◆ PROMPT
In the entries below, find the line with "The image size is (1635, 920)." and the line with "Task: Click the Undo arrow icon". Return those two lines and all lines between them, exactly.

______________________________

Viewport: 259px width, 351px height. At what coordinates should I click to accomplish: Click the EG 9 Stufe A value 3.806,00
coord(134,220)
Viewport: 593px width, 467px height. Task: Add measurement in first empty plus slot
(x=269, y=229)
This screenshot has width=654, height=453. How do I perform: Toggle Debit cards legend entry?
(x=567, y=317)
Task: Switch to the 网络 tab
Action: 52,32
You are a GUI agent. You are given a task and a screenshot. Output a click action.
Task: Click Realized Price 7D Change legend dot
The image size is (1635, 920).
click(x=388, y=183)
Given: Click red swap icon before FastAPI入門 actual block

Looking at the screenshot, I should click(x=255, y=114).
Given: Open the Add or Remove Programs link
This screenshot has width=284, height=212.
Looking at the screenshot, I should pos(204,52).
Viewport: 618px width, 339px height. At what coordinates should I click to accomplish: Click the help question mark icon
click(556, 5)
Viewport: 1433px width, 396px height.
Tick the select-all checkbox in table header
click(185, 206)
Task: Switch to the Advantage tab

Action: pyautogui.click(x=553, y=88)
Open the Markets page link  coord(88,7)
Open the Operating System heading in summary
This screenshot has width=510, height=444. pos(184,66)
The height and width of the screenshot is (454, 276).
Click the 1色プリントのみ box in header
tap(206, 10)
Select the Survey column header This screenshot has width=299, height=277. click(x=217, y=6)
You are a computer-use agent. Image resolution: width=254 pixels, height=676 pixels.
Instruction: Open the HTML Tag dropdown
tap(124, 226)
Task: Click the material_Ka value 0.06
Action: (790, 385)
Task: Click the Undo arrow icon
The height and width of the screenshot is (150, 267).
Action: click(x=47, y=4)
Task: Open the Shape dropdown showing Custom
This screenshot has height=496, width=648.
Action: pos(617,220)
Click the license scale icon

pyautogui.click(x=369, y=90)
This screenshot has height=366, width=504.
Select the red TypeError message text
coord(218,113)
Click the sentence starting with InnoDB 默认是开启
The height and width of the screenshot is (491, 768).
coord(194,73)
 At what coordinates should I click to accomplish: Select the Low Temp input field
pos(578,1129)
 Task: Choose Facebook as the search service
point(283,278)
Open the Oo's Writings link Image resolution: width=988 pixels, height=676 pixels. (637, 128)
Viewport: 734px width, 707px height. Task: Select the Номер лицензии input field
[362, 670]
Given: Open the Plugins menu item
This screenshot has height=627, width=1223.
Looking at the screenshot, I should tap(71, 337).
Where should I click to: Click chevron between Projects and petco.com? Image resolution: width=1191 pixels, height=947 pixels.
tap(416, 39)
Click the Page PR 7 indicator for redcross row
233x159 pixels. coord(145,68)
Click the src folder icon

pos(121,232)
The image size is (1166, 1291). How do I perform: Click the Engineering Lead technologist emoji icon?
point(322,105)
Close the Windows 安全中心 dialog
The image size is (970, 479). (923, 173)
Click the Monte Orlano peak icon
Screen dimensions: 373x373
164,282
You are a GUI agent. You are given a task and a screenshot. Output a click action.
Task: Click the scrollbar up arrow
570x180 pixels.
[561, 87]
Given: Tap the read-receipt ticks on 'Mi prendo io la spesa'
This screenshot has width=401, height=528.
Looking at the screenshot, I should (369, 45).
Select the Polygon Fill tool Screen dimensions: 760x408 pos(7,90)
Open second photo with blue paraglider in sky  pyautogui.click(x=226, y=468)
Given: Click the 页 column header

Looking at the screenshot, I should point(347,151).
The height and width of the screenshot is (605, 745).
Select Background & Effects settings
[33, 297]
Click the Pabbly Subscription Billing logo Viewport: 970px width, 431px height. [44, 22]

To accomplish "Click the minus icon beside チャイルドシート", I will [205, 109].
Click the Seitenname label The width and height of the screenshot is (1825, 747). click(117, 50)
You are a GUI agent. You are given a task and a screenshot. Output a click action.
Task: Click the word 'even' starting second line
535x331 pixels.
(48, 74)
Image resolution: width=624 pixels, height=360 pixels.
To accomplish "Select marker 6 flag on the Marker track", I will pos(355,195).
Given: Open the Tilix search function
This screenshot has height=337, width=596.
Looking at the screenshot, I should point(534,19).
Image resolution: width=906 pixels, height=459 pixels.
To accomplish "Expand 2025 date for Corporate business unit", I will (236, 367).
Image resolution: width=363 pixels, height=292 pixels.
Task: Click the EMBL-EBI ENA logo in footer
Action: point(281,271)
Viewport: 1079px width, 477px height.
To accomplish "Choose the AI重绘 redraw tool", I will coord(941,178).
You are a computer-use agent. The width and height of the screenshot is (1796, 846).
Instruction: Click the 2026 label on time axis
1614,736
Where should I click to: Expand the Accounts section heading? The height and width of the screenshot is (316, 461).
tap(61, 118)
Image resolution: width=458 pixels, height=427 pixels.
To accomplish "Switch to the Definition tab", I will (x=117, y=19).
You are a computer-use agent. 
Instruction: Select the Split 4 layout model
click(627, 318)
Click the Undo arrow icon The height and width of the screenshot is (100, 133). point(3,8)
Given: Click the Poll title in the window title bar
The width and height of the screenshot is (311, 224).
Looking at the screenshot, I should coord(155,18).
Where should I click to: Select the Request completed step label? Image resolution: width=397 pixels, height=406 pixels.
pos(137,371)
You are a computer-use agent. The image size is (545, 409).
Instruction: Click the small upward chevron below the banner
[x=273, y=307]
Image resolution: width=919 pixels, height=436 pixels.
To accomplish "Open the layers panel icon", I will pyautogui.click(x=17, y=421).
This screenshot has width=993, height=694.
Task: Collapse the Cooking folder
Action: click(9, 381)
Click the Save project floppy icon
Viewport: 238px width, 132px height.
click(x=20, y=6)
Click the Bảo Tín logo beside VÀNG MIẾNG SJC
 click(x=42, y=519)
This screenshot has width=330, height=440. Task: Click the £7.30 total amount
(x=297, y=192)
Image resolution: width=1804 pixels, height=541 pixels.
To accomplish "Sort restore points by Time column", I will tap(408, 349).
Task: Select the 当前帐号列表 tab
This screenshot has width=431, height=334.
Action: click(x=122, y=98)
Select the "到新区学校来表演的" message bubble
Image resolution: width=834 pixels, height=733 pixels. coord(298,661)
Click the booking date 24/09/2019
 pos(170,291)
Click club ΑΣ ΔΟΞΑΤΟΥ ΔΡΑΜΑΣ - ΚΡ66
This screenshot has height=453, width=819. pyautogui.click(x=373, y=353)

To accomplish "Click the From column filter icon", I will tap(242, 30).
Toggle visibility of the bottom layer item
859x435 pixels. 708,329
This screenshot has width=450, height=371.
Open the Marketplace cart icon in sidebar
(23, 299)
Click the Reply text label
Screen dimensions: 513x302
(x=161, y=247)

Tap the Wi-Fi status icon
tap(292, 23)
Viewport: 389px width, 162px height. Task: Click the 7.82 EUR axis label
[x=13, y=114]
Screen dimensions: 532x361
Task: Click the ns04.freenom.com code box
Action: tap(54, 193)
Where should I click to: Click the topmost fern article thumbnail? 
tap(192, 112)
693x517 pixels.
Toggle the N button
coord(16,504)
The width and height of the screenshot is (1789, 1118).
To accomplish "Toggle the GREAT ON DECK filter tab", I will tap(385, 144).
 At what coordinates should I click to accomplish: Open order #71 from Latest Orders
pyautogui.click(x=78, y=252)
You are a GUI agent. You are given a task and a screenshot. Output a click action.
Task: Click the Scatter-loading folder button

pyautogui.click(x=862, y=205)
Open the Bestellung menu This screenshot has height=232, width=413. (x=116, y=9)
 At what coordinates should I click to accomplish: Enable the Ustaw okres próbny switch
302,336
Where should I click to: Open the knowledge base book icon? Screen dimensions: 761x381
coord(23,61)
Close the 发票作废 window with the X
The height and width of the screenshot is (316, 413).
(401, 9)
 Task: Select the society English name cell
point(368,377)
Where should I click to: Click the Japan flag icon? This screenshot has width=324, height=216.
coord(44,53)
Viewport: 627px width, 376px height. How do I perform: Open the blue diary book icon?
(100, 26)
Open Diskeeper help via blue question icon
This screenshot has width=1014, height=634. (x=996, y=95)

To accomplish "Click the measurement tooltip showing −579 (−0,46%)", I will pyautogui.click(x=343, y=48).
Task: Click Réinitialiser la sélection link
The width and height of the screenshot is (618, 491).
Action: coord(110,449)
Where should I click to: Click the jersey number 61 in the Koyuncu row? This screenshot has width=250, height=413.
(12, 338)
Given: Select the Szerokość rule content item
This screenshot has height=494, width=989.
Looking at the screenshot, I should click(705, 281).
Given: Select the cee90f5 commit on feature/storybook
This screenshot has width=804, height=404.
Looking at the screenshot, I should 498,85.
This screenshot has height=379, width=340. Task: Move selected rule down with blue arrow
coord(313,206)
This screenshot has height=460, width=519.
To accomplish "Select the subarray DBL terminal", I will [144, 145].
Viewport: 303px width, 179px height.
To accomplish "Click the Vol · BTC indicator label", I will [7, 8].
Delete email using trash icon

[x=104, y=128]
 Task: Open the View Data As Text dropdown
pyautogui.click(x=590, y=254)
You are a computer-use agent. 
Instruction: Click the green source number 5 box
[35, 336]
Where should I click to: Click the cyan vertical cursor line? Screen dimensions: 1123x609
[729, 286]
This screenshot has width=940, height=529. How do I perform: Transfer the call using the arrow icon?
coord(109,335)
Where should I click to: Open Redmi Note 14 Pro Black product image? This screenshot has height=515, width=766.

______________________________

◆ RESPONSE BELOW
The image size is (1635, 920).
click(x=388, y=183)
Given: Click red swap icon before FastAPI入門 actual block

Looking at the screenshot, I should click(x=255, y=114).
Given: Open the Add or Remove Programs link
This screenshot has width=284, height=212.
Looking at the screenshot, I should pos(204,52).
Viewport: 618px width, 339px height. At what coordinates should I click to accomplish: Click the help question mark icon
click(556, 5)
Viewport: 1433px width, 396px height.
Tick the select-all checkbox in table header
click(185, 206)
Task: Switch to the Advantage tab

Action: pyautogui.click(x=553, y=88)
Open the Markets page link  coord(88,7)
Open the Operating System heading in summary
This screenshot has width=510, height=444. pos(184,66)
The height and width of the screenshot is (454, 276).
Click the 1色プリントのみ box in header
tap(206, 10)
Select the Survey column header This screenshot has width=299, height=277. click(x=217, y=6)
You are a computer-use agent. Image resolution: width=254 pixels, height=676 pixels.
Instruction: Open the HTML Tag dropdown
tap(124, 226)
Task: Click the material_Ka value 0.06
Action: (790, 385)
Task: Click the Undo arrow icon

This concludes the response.